This one's over here, that one's over here, so to handle the redirect we actually had to press Supabase to ship something for us. Well, not for us, but we were in the discussion and the GitHub issues and being like, "Hey, we need to redirect from a random Vercel app or a random Netlify app, or random this URL, but use the same authentication." And that wasn't something that was in the original roadmap for their authentication, but it sounds like Clerk is a little more malleable and flexible in that situation.

James: Yeah, so we have basically two developer paths, maybe three, but really it's two. So you have developers that just want auth, so just put this component on the page and you're done. The end of the day, you've now got signup, you've got sign in, you've got all these different flows. Then there's other people that are like, "Hey, I need some weird edge case that maybe not many people are using. How can I implement this with Clerk?"

And we give you basically low level APIs or helpers to do your own flows. If you need a specific flow with specific redirects and they need to be dynamic, and all those kinds of things, you can do that with Clerk today and you just write it yourself. We give you all the hooks, we tell you how the hooks work, how the flow should work, and you can just basically use that to make your own flows, your own redirects, your own handling of things like that.

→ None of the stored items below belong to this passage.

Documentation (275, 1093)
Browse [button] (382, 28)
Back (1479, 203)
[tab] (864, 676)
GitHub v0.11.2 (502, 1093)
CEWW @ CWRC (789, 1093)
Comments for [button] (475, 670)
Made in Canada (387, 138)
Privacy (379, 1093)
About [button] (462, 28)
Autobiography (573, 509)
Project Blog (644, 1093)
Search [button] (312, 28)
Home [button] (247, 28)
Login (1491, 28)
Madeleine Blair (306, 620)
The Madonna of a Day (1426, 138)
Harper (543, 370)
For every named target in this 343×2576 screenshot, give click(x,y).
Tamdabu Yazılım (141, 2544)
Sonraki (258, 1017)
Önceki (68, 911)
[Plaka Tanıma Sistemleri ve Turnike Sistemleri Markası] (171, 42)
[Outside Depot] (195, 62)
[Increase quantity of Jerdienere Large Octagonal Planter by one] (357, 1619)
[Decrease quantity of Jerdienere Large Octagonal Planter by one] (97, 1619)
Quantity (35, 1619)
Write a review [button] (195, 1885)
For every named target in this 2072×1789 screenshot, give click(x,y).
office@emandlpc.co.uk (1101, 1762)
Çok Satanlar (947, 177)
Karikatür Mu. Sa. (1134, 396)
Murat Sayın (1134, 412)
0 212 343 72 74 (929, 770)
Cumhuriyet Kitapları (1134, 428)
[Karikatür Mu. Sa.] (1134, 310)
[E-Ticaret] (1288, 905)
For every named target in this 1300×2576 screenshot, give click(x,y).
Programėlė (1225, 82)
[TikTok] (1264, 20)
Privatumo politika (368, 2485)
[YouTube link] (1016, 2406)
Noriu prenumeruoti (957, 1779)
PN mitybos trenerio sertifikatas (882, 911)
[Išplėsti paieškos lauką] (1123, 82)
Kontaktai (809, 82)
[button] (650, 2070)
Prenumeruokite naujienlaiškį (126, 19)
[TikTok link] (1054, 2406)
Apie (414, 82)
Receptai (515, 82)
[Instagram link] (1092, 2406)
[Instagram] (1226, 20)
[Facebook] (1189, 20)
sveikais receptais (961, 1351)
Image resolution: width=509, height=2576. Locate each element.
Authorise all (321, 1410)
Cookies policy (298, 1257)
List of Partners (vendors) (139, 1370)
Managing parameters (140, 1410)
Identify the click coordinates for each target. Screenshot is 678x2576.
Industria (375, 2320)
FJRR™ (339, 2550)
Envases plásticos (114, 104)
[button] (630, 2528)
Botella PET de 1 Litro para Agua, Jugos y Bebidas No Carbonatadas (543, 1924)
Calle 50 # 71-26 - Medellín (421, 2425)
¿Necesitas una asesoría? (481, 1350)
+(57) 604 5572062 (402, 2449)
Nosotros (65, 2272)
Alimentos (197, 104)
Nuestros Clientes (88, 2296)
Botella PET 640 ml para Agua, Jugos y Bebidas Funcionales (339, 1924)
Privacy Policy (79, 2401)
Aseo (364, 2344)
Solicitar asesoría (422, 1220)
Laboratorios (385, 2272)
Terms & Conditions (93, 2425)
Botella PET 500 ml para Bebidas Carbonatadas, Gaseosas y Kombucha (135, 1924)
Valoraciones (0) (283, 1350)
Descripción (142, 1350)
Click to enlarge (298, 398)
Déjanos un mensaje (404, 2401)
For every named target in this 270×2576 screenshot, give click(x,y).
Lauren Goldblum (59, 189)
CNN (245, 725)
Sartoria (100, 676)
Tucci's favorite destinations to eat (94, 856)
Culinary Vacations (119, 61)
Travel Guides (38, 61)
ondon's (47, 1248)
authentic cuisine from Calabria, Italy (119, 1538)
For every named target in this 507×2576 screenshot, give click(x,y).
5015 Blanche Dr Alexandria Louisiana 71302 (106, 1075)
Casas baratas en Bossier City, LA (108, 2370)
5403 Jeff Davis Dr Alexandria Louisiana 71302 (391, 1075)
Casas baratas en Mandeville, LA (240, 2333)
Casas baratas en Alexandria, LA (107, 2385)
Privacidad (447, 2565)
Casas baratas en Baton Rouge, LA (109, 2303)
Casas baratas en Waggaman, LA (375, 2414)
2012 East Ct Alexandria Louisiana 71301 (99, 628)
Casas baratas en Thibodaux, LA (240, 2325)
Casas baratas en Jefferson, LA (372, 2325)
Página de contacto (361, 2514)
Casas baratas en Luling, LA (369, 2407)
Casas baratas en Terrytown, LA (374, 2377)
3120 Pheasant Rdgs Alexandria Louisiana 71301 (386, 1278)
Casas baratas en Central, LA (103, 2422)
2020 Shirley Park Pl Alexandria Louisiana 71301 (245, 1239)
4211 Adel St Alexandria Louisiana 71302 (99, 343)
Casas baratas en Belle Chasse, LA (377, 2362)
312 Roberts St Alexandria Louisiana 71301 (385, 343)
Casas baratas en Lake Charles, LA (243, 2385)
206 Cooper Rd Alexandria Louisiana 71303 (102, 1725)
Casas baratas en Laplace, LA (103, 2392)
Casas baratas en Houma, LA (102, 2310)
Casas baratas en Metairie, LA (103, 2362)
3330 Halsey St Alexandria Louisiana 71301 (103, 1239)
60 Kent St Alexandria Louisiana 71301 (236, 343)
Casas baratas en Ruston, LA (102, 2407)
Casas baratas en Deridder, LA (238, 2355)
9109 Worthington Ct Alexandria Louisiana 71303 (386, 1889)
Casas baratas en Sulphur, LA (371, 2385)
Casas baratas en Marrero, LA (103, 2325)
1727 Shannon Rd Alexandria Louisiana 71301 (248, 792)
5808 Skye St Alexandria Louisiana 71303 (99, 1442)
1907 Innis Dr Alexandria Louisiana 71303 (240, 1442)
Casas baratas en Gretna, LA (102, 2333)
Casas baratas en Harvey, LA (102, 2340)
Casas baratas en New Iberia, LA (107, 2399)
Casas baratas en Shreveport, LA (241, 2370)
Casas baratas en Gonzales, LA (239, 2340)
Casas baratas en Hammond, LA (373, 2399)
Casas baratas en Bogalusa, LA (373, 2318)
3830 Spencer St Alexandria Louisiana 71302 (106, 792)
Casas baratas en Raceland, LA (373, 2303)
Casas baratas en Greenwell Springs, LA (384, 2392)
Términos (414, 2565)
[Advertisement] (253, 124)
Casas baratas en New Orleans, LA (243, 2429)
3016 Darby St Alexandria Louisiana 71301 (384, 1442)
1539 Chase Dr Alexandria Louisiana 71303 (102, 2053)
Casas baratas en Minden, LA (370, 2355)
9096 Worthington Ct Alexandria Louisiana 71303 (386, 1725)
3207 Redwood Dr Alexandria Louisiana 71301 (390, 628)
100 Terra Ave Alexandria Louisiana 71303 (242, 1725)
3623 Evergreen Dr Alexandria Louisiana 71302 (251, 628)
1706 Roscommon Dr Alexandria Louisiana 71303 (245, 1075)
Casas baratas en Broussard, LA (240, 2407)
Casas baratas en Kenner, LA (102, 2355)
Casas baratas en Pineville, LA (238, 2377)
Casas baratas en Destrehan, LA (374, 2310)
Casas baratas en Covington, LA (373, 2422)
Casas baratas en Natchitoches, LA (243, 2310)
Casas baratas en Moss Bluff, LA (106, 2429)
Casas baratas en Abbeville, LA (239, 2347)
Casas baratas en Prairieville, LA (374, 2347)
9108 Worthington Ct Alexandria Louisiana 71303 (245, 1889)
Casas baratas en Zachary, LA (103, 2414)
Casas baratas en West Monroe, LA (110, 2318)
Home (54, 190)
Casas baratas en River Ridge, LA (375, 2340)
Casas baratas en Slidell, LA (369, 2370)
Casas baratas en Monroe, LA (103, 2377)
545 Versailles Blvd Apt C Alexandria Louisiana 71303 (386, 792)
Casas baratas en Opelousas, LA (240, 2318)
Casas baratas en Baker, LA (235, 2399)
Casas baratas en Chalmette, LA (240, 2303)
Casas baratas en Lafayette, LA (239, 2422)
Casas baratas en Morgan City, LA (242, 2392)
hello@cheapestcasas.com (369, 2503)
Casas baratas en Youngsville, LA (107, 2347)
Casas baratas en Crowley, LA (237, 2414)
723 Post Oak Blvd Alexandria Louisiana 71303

We've got new features coming out for things like satellite applications, where maybe you share a database but you have like three or four different apps that are satellite apps that aren't the main one. We're shipping that, which will be probably out before this podcast goes live. But things like that, where it's like, "yeah, we understand that sometimes you've got to share a database of users, but each one of them has their own nuances and new apps or whatever."

And you can do that with Clerk. Basically if you think about how, let's say, Planet Scale, their main focus is making good DX for databases. That's what Clerk does. We make good DX for authentication for developers.

Brian: Excellent. So you mentioned Stitch, but it sounds like you're in a very interesting position, where there's a new evolution of the web and people... I don't think everyone is centralized on NextJS, but I think a lot of people are using NextJS and React, so now you've solved that problem for React devs, for JavaScript devs. I guess what's next for Clerk?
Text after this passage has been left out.